[Given data Boundary: Start]

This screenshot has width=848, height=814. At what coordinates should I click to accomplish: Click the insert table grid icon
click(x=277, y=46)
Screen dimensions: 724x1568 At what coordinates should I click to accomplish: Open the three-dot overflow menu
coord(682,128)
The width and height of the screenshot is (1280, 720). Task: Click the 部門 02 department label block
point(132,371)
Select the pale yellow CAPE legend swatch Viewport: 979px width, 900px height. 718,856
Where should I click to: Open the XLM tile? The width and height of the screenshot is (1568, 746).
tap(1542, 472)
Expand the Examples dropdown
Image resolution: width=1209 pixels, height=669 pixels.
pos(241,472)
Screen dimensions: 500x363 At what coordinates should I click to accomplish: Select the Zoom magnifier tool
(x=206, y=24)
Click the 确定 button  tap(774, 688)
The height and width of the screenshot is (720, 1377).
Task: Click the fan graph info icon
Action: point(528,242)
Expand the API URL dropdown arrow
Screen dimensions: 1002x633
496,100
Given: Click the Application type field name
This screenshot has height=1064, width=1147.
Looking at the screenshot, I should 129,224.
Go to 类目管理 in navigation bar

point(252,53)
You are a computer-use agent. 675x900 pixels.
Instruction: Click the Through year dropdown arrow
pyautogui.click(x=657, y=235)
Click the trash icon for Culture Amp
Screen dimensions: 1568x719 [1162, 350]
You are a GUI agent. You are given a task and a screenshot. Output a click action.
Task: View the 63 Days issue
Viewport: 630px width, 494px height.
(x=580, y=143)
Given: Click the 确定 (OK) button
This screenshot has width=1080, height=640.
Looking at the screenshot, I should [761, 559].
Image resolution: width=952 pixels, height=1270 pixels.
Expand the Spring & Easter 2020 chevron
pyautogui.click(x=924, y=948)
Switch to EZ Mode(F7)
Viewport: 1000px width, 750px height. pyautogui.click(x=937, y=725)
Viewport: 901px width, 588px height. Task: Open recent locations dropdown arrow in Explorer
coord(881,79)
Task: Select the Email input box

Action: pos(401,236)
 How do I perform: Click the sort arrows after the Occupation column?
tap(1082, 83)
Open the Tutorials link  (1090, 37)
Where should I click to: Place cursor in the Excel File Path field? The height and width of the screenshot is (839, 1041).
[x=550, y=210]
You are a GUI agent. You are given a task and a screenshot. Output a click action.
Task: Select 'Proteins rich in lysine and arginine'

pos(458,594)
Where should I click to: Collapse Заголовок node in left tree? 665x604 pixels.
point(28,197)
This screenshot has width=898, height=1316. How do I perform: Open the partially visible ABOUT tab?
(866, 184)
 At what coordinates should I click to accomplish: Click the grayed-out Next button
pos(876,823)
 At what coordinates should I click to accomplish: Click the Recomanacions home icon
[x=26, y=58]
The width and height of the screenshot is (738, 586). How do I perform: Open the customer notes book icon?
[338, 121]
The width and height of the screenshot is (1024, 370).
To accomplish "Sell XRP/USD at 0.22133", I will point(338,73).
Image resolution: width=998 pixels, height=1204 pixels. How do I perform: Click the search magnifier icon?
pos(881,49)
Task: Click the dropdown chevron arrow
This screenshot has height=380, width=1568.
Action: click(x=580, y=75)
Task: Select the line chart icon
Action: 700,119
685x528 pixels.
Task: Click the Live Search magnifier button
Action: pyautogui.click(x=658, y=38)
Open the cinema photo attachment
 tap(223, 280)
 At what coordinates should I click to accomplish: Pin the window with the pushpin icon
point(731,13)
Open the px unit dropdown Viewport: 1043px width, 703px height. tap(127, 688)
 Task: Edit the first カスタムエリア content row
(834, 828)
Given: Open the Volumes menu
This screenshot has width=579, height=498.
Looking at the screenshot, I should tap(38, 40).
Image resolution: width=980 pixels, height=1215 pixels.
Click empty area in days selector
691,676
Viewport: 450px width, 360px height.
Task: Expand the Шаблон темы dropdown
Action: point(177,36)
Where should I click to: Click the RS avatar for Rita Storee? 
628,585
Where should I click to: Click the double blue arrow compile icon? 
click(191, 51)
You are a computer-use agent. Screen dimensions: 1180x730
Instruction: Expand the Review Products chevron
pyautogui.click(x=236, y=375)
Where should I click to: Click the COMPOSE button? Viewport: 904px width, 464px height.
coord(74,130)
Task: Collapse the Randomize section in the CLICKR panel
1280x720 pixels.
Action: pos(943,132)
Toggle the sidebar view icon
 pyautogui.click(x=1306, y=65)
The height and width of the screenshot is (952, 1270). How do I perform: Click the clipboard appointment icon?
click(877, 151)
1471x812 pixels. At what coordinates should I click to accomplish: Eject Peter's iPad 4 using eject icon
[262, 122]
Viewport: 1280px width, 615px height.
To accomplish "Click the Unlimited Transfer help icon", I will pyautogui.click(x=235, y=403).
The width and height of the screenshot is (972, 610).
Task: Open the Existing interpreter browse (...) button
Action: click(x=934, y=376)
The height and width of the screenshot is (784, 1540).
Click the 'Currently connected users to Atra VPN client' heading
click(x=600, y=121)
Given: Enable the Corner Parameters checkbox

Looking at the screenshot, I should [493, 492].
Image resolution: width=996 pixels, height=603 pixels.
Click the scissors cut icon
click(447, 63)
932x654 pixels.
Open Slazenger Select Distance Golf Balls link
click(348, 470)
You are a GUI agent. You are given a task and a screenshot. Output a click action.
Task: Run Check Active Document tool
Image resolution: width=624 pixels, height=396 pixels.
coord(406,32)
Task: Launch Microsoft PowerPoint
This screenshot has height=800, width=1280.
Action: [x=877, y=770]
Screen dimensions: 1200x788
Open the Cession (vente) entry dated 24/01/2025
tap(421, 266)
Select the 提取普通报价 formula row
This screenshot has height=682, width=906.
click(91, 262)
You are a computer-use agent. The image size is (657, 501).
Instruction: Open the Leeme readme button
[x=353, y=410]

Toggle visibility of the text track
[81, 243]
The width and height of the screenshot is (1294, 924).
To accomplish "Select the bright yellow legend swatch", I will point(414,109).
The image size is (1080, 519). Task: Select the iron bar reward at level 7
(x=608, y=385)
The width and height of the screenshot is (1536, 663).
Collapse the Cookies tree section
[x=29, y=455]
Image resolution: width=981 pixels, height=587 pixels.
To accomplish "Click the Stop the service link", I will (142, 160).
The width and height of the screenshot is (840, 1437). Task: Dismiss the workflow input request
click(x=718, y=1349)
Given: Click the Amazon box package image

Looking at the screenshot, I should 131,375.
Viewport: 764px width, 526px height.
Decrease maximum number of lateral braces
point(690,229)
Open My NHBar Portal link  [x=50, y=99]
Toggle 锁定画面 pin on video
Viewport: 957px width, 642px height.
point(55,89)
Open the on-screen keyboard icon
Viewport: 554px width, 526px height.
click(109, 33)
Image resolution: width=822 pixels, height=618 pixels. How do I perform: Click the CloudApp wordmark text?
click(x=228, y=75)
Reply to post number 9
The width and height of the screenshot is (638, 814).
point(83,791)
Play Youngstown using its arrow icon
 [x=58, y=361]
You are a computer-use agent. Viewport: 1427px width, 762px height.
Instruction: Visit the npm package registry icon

[Given data Boundary: End]

Instructions to follow: Every line that holds the word "swatch" should be copied from the records.

Reply to the task:
Select the pale yellow CAPE legend swatch Viewport: 979px width, 900px height. 718,856
To accomplish "Select the bright yellow legend swatch", I will point(414,109).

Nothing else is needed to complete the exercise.